Records to process:
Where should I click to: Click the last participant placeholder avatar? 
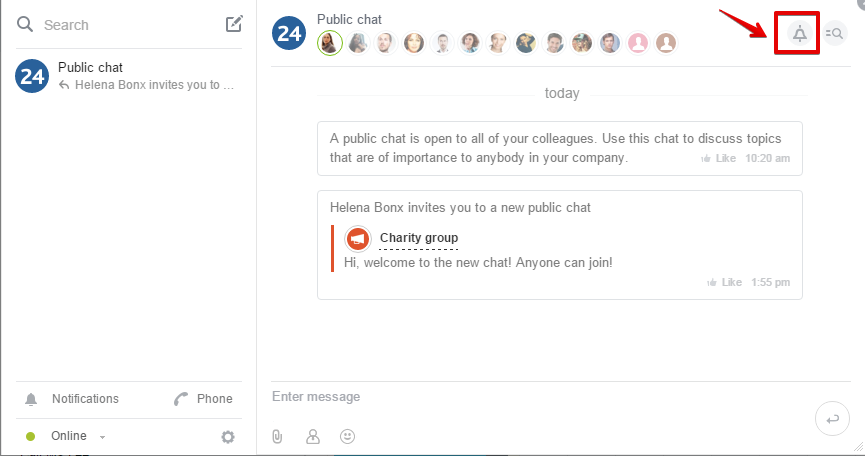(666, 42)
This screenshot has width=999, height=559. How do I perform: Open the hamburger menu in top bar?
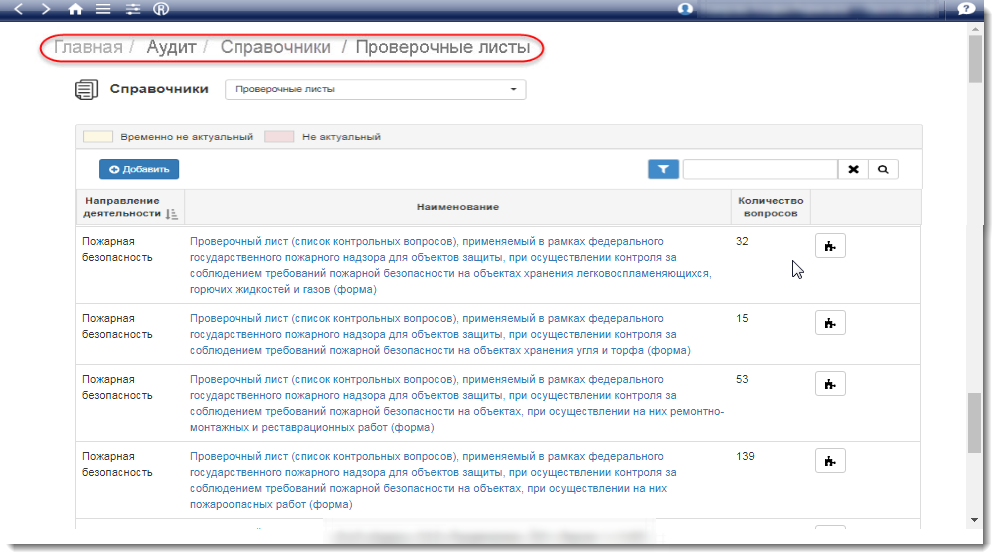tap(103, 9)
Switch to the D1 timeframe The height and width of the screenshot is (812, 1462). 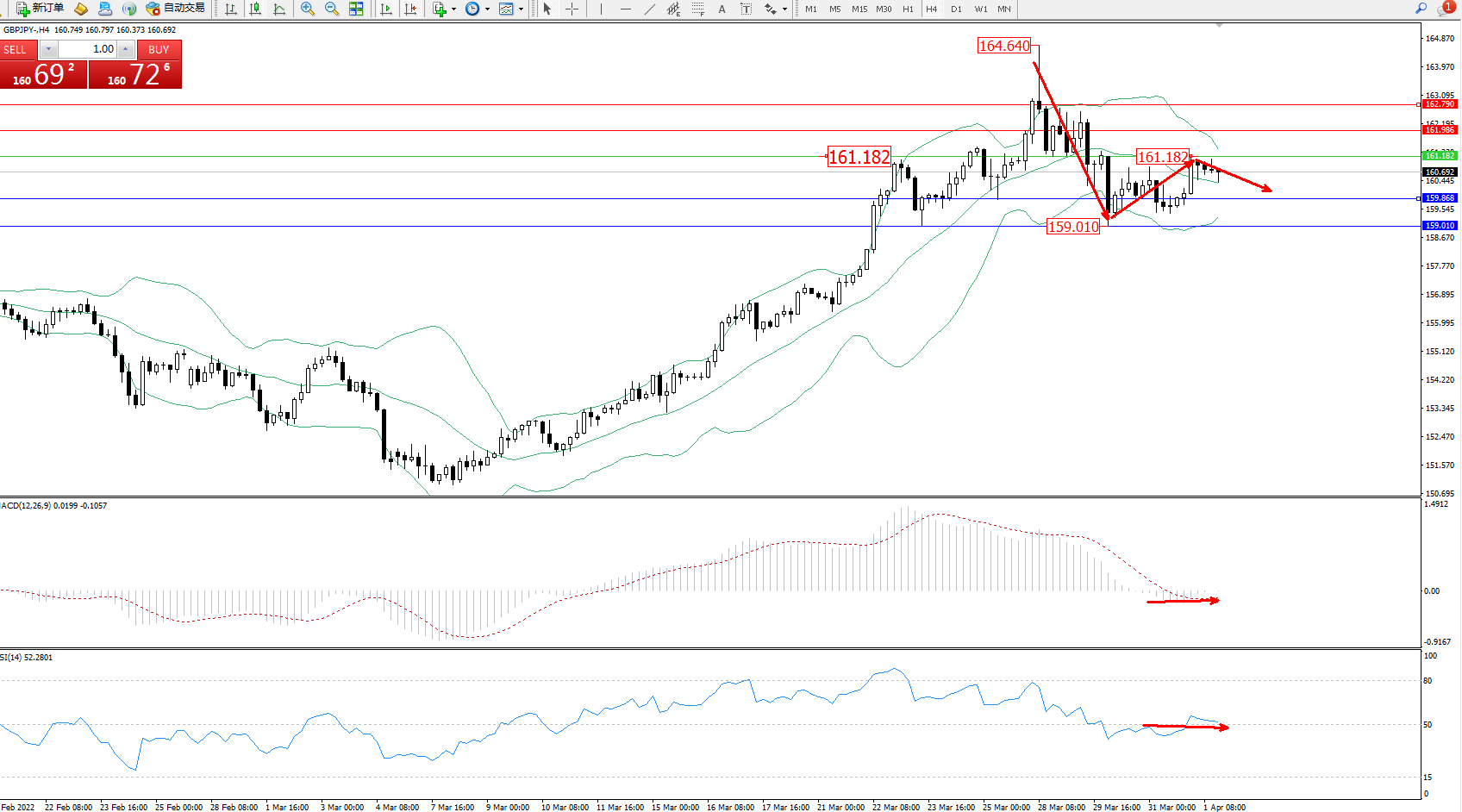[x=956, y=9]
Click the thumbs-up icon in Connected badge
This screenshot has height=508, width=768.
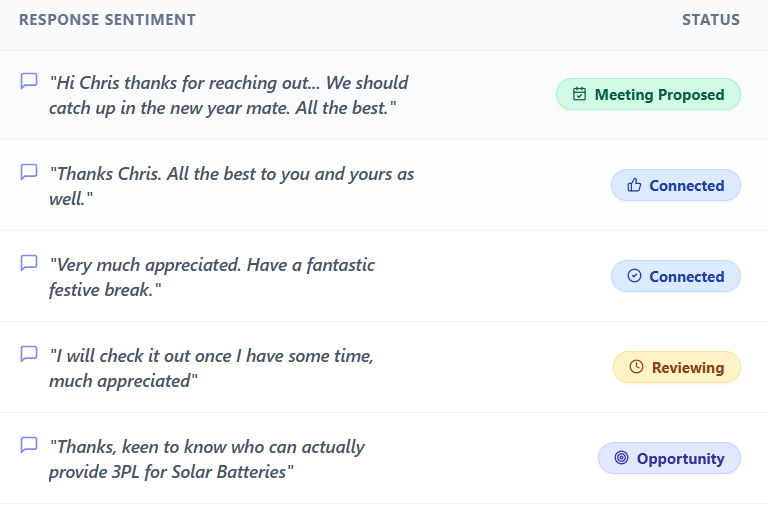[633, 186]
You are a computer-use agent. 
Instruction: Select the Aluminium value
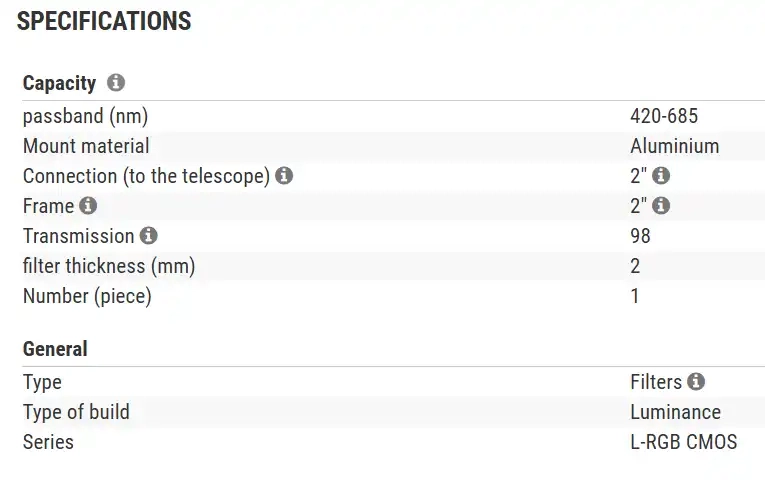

==

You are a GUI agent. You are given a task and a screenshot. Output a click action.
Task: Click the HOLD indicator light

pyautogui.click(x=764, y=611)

Aim of the task: Return only the lines between the one holding "You are a computer-use agent." and the one holding "Instruction: Select the Aluminium value", inclusive, exactly as they appear above.

Solution to this problem:
You are a computer-use agent. 
Instruction: Select the Aluminium value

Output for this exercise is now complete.